Il futuro del campionato e le supercoppe all’estero

Calcagno ha anche parlato del futuro del calcio italiano in relazione alle competizioni internazionali, che stanno crescendo di numero. “Il nostro campionato, pur con problemi legati alla sostenibilità, sta vivendo un buon momento con gli stadi sempre più pieni. Questo è il segnale positivo da cui dobbiamo partire. Ma non dimentichiamo che le supercoppe all’estero esistono da oltre vent’anni, non sono una novità”, ha detto.

Inoltre, ha messo in evidenza l’aumento delle competizioni internazionali, come il Mondiale per club e il prossimo Mondiale allargato, che potrebbero influire negativamente sul nostro campionato. “Ci preoccupa la salute dei giocatori, ma anche il futuro del campionato italiano, soprattutto considerando che molti club dipendono dai diritti TV interni“, ha proseguito.

La questione dei diritti TV e il rischio di disparità economiche

Il presidente dell’Assocalciatori ha anche affrontato il tema della distribuzione dei diritti TV, sollevando preoccupazioni per il futuro economico del campionato. “I giocatori sono molto preoccupati riguardo a cosa accadrà ai diritti TV della Serie A nei prossimi anni. Abbiamo già visto cosa è successo in Francia e Belgio, e temiamo che il nostro campionato possa subire un danno simile. Se tutte le risorse vanno alle competizioni internazionali, dobbiamo chiederci cosa succederà al nostro campionato”, ha spiegato Calcagno.

Preoccupazione per la concentrazione delle risorse nelle grandi squadre

Infine, Calcagno ha espresso timori per la possibile concentrazione delle risorse economiche in poche squadre, con il rischio di creare una disparità enorme tra le grandi e le piccole.
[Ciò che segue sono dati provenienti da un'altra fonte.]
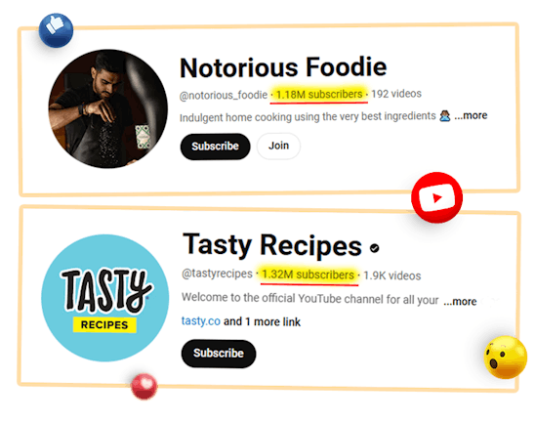The width and height of the screenshot is (535, 422).
Task: Click the @tastyrecipes handle
Action: click(x=217, y=274)
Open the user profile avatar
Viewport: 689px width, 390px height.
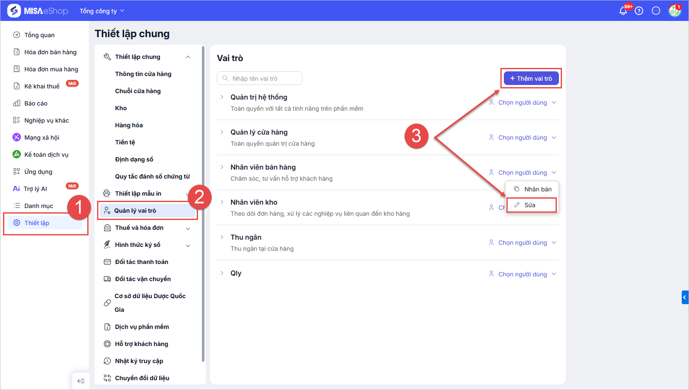pyautogui.click(x=674, y=11)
Se tutte le risorse vanno concentrate nelle mani di 2-3 squadre, cosa ne sarà del resto del campionato? Si rischia di avere un calcio che premia solo alcune realtà, mentre il resto sarà tagliato fuori“, ha concluso. “Non crediamo che questo tipo di calcio sia il migliore. Siamo preoccupati per la salute dei nostri giocatori e, ancor di più, per la distribuzione iniqua delle risorse“.